More about The Great Gatsby

I was just finishing up another short – at the rate I’m going, I may have to put out an anthology of short stories entitled something like “You Really Don’t Want Mind Uploading Tech”. Depressing as this was, for some reason I got to thinking of Gatsby again, and the more I think of it, the more disturbed I am.

This is supposed to be Great Literature ™. But on top of not liking *anyone* in the story, (spoiler) at the end Gatsby is killed in revenge for a hit-and-run which the narrator tells us he wasn’t driving, the other woman was.
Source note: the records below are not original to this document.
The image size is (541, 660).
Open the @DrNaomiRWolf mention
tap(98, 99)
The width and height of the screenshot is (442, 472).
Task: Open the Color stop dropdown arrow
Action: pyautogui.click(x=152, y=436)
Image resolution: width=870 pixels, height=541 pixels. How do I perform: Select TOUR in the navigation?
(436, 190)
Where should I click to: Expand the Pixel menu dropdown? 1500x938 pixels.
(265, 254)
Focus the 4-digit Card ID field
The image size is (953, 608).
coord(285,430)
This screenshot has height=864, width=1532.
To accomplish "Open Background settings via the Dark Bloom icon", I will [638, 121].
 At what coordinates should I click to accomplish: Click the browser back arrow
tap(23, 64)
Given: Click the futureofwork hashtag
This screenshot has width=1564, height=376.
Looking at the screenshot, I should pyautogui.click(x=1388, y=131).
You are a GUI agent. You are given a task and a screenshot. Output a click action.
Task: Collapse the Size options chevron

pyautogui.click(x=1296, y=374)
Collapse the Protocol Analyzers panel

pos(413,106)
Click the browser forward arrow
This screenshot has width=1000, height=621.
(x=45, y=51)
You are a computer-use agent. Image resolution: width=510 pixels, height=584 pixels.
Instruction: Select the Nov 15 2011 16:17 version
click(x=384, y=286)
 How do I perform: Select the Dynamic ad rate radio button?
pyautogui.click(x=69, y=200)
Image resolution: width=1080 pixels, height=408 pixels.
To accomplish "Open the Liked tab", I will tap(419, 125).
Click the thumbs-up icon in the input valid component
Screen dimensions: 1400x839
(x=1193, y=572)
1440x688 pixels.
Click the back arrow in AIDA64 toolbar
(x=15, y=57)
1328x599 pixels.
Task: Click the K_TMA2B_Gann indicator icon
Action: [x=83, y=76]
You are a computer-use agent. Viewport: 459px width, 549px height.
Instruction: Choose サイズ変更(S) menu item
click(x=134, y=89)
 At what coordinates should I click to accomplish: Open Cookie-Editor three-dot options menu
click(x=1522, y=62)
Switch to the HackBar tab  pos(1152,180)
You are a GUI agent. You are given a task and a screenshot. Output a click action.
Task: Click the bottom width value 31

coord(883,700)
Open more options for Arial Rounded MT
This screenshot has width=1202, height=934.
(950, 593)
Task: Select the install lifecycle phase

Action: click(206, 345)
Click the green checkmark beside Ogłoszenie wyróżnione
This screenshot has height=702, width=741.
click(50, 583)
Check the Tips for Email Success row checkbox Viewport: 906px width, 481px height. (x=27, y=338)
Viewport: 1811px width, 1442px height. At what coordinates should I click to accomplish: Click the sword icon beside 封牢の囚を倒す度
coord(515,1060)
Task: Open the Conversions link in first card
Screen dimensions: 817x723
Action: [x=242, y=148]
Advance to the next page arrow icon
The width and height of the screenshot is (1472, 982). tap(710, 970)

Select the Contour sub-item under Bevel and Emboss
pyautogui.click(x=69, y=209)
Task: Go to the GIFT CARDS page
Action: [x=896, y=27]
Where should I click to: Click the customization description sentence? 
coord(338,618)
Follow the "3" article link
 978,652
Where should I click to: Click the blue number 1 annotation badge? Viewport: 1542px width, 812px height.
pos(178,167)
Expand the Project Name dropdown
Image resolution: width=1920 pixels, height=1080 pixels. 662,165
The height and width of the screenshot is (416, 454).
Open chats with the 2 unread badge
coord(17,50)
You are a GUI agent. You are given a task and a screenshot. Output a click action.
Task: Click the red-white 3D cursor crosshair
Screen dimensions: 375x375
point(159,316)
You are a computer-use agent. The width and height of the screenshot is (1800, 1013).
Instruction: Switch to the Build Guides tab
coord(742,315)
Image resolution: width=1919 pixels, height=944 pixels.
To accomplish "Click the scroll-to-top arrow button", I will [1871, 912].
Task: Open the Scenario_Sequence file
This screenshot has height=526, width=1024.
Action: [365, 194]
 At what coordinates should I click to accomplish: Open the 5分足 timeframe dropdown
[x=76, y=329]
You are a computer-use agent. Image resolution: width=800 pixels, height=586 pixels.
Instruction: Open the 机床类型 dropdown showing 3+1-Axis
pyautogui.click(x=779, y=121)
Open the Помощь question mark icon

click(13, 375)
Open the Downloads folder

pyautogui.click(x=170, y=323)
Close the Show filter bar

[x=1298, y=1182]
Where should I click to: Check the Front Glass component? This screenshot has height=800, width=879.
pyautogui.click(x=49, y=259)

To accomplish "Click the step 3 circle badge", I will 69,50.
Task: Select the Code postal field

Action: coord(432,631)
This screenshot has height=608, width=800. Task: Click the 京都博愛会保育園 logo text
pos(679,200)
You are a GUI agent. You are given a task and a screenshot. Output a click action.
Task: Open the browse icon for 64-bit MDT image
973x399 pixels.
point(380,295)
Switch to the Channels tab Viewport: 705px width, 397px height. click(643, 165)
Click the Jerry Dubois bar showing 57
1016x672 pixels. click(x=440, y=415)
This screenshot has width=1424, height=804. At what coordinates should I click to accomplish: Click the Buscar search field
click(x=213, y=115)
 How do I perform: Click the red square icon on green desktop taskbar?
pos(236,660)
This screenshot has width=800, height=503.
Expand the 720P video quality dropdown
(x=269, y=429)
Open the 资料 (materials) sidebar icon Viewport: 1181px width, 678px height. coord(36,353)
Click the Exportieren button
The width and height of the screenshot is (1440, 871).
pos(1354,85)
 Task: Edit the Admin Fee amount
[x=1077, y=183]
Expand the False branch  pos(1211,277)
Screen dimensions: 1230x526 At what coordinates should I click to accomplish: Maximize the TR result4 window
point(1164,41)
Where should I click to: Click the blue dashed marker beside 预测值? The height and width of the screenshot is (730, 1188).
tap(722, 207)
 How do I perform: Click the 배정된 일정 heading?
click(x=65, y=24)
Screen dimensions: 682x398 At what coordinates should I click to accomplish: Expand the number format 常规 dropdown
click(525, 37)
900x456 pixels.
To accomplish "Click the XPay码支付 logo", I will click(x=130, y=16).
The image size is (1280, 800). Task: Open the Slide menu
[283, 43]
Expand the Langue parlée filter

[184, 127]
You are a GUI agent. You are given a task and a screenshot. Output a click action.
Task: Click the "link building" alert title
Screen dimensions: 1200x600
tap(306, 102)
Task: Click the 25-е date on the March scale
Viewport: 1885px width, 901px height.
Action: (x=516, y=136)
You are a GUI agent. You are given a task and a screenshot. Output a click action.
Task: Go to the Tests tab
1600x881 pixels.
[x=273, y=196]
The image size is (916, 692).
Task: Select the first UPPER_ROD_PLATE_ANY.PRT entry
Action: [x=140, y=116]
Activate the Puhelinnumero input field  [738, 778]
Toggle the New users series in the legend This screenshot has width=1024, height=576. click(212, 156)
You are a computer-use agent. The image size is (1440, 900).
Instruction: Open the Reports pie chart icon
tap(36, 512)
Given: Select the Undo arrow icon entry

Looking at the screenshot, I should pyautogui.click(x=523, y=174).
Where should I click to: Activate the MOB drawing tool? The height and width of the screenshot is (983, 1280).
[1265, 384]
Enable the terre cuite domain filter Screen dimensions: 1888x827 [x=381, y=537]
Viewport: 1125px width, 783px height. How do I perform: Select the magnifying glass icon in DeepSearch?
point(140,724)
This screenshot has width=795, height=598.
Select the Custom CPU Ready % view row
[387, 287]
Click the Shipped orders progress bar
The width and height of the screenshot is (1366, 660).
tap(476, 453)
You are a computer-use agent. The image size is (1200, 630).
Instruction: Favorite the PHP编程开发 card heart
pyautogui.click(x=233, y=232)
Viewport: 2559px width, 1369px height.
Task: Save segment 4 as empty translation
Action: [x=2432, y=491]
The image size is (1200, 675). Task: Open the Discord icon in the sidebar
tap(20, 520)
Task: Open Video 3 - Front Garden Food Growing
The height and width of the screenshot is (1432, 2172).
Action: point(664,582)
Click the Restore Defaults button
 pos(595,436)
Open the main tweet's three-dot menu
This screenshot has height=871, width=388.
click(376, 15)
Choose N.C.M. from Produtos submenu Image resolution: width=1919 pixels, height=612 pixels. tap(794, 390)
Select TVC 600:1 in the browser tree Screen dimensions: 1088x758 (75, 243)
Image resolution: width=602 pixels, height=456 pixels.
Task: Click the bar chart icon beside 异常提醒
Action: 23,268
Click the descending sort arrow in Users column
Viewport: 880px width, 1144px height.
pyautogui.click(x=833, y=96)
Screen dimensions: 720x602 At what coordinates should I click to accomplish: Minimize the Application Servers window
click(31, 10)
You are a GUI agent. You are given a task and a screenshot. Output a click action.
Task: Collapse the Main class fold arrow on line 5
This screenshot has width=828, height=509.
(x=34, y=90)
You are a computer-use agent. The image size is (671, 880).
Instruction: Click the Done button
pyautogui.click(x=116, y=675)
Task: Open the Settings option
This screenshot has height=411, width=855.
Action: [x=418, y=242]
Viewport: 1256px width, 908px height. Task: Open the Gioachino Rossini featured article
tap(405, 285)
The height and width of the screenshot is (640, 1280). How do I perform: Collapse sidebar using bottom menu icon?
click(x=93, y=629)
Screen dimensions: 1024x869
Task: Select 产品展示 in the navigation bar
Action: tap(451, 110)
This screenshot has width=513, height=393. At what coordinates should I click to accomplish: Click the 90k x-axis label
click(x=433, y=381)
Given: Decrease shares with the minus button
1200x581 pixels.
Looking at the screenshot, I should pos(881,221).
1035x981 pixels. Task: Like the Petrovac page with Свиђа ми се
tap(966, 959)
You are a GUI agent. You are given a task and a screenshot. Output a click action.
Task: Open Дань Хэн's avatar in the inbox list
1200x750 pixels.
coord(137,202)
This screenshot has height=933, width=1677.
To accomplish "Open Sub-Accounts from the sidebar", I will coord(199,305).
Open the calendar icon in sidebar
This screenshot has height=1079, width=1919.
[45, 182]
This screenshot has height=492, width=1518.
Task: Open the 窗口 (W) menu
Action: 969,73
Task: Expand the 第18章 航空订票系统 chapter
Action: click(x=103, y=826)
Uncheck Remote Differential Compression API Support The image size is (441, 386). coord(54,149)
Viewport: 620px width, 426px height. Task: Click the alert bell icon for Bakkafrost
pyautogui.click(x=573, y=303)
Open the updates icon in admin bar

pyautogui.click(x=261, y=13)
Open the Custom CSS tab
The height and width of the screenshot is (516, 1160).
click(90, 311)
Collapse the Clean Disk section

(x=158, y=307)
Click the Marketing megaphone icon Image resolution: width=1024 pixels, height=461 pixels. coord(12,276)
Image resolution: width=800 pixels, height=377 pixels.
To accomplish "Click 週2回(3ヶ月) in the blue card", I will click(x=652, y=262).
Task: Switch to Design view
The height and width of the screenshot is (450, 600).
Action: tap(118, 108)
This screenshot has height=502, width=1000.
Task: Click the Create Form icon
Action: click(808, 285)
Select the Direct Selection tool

So, if we go back to consider class, he was a fraud, rich by working with a Jew, involved with violating Prohibition, and the women who was guilty gets away scott free… but then, she’s from a rich family, and he was nothing.

And so far as I can tell from the story, there are no working class people in the East….

4 comments

  1. I always understood (I can’t claim I was taught) that the fraudulent nature of Gatsby was half the point, and the randomness of fate was the other half; so it was an allegory about the ruling class, its pretensions, and the fact that most of the people involved got there largely by luck.

    1. But that’s the upside down of what I’m saying – he had come into money, no more fraudulently than any of the wealthy… but was “neuveau riche”, and so defined as “lesser”. And, of course, most got there by being born into it.